A new Indigenous-led revival — with limits

The current revival looks different. The port and railway are now owned by Arctic Gateway Group, a partnership of First Nations and northern municipalities that stepped in after washouts closed the line and OmniTrax walked away. Manitoba and Ottawa have committed $262.5 million over five years to stabilize the railway and upgrade the terminal, with Manitoba’s share now at $87.5 million after a new $51 million provincial pledge.

Prime Minister Mark Carney has folded Churchill into his wider push on “nation building” infrastructure. His government’s new Major Projects Office is advancing energy, mining and transmission proposals that Ottawa says add up to more than $116 billion in investment. Against that backdrop, Churchill’s slice looks modest, a necessary repair rather than a defining project.

The paperwork drives home the point. The first waves of formally fast tracked projects include LNG expansion at Kitimat, new nuclear at Darlington and copper and nickel mines. Churchill sits instead on the office’s list of “transformative strategies”, a roster of big ideas still awaiting detailed plans and costings, with a formal Port of Churchill Plus strategy not expected until the spring of 2026 under federal–provincial timelines.
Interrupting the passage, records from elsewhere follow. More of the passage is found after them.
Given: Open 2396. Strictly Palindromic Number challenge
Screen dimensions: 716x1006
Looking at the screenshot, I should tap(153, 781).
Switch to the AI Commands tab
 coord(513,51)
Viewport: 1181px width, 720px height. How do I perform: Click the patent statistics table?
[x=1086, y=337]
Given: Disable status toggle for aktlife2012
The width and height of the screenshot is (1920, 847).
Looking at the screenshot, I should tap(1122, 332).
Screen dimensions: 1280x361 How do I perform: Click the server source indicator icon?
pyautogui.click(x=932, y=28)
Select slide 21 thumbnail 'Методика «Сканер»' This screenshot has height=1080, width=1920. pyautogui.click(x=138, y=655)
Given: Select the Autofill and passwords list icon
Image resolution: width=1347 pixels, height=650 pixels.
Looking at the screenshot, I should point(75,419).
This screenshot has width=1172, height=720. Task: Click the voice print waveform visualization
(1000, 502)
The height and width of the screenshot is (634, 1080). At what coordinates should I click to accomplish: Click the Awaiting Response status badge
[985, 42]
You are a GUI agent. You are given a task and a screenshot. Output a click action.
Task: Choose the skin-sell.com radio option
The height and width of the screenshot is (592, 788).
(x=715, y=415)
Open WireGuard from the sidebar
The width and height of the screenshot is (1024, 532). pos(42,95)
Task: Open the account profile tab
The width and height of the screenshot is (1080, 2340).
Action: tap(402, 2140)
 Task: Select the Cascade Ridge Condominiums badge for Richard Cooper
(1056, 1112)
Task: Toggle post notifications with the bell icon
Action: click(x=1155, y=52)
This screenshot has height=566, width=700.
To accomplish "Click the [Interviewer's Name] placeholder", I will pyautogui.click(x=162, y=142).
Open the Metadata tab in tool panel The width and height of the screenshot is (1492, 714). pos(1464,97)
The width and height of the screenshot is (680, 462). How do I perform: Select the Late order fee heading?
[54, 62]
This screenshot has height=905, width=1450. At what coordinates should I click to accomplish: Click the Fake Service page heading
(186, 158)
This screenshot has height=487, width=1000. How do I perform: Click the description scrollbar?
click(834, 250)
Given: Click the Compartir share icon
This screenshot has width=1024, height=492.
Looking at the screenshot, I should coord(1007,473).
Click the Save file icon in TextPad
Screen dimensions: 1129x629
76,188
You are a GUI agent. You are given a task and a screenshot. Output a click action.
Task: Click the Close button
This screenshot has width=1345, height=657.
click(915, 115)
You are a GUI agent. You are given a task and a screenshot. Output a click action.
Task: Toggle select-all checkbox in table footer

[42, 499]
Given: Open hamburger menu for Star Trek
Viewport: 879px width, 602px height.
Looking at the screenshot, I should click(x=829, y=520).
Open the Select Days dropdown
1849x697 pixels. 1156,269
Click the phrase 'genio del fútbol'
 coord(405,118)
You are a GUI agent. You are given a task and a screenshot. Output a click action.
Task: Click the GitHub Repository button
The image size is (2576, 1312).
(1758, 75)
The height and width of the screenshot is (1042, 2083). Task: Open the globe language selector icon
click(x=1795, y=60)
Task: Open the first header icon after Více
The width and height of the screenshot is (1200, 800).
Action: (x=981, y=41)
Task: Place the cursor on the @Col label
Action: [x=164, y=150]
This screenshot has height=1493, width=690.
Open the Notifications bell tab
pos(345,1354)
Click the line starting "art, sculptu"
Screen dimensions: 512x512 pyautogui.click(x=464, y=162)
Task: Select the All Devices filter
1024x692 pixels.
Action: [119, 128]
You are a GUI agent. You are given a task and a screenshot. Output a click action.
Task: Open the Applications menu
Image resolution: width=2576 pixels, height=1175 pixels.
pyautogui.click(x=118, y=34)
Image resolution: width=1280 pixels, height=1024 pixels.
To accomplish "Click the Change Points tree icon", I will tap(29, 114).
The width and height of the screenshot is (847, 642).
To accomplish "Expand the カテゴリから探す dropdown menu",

Churchill as priority — or afterthought?

Premier Wab Kinew rejects the notion that Churchill is an afterthought. Standing with Carney in Winnipeg, he called the northern expansion “a major priority” for Manitoba and cast the project as a way for the province “to be able to play a role in building up Canada’s economy for the next stage of us pushing back against” U.S. protectionism. He has also cautioned that “when we’re thinking about a major piece of infrastructure, realistically, a five to 10 year timeline is probably realistic.”

On paper, the Port of Churchill Plus concept is sweeping. The project description calls for an upgraded railway, an all weather road, new icebreaking capacity in Hudson Bay and a northern “energy corridor” that could one day move liquefied natural gas, crude oil, electricity or hydrogen. Ottawa’s joint statement with Manitoba calls Churchill “without question, a core component to the prosperity of the country.”

Concepts without commitments

The vision is sweeping, yet most of this remains conceptual. Analysts note that hard questions about routing, engineering, environmental impacts and commercial demand still have to be answered. Transportation experts say they struggle to see a purely commercial case that would make Churchill more attractive than larger ports, arguing its real value is as an insurance policy for sovereignty and supply chain resilience.

That insurance argument is compelling in an era of geopolitical risk and heightened concern about Arctic security. It is also a reminder of how limited Canada’s ambition at Churchill has been. For a hundred years, governments have been willing to dream big in northern Manitoba, then content to underbuild and underdeliver, as the port’s own history of near misses shows. A port that should be a symbol of confidence in the North has spent most of its life as a seasonal outlet.

A Canadian pattern — high ambition, slow execution

The pattern is familiar across the country. Despite abundant resources, capital and engineering talent, mines, pipelines, ports and power lines take years longer to approve and build here than in competing jurisdictions. A tangle of overlapping regulations, court challenges and political caution has turned review into a slow moving veto, leaving a politics of grand announcements followed by small, incremental steps.

Churchill is where those national habits are most exposed. The latest round of investment, led by Indigenous owners and backed by both levels of government, deserves support, as does Kinew’s insistence that Churchill is a priority. But until Canada matches its Arctic trading rhetoric with a willingness to build at scale and at speed, the port will remain a powerful dream that never quite becomes a real gateway to the world.